It was 12 years ago when I first uttered the words “Dear Jack.”
At the age of 21, I was courting a successful career in the music business and was, for lack of a better word, fearless. Jack was the brother of a close friend and someone who, over the course of a number of years, I’d come to consider a brother, too. Jack was also a childhood leukemia survivor. I didn’t know him when he was fighting cancer; in fact, I met him years later when he was deep into his remission.
Having been close with his sister and parents, it was clear that the memory of those strange years always hovered somewhere near the surface. Jack was scrappy and defiant. He was a rule-breaker. He fought and caused trouble and was free and filled with electricity. I had never met anyone like him. When I found myself at the piano writing his song, a letter really, it was because that spirit of defiance and the freight train of history behind it had started to work against him. He was finding more trouble than he could manage and, as someone who had mentored and befriended him, it broke my heart to watch.
The song stuck with me. It was the first I’d penned for a solo record outside of the band I’d been leading since high school and, despite it not appearing on the album, I honored its place in my journey by committing Jack’s name to my solo moniker. I began recording and traveling as Jack’s Mannequin.
The irony or fate of that name came to bear on my very first tour for the project, when, after weeks of sore throats and a trip to the doctor, I was hospitalized and diagnosed with acute lymphocytic leukemia (ALL), the very same disease that afflicted Jack so many years before. At the time, I took it as a sign that whatever weird road I would soon be wandering was the right one and now, more than 10 years later, I believe it to be so.
In the aftermath of my cancer, I started to recognize that fire and electricity I noticed in Jack so many years ago. I’ve never asked him, but I have to wonder if that defiant spirit wasn’t born of long hospital days and having learned from a young age how hard you might have to fight to stay alive. I know for me, years after what some would consider a full recovery from cancer, I was often confused and sometimes raging towards the death I’d escaped. Time and perspective has healed much of that, but there are moments where I linger in it and think of my old friend and the tie that binds us through disease and art and survival.

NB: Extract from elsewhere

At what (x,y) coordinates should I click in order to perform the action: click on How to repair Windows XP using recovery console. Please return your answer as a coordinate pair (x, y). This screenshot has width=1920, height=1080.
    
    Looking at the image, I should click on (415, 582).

It is through the Dear Jack Foundation that I have come to recognize the important work of the survivor in a world of patients and a world of new survivors.
There is a bond among us who have met that surly beast and, through my work with Dear Jack, I have been lucky to walk that road with many. The DJF mission is simple:
- Bring relief to whomever we can, wherever we can.
- Help to bridge the gap in funding for programs that specifically target adolescents and young adults who so often fall through the cracks when faced with cancer and its sometimes debilitating aftermath.
- Be the voice that says “we understand you” and “you are not alone.”
Jack and I don’t speak as much as we used to, but I think about him often. I am thankful for our shared history, because from it I have learned so much. I’ve learned that being diagnosed with cancer and surviving cancer is more complicated than the trajectory of therapies and outcomes. It is a spindly system of roads through the darkest and brightest corners of life. It brings with it a depth of emotion and empathy that, when focused, can impact a great change. That’s what I hope to do and what I hope Dear Jack will do for those we work with for years to come.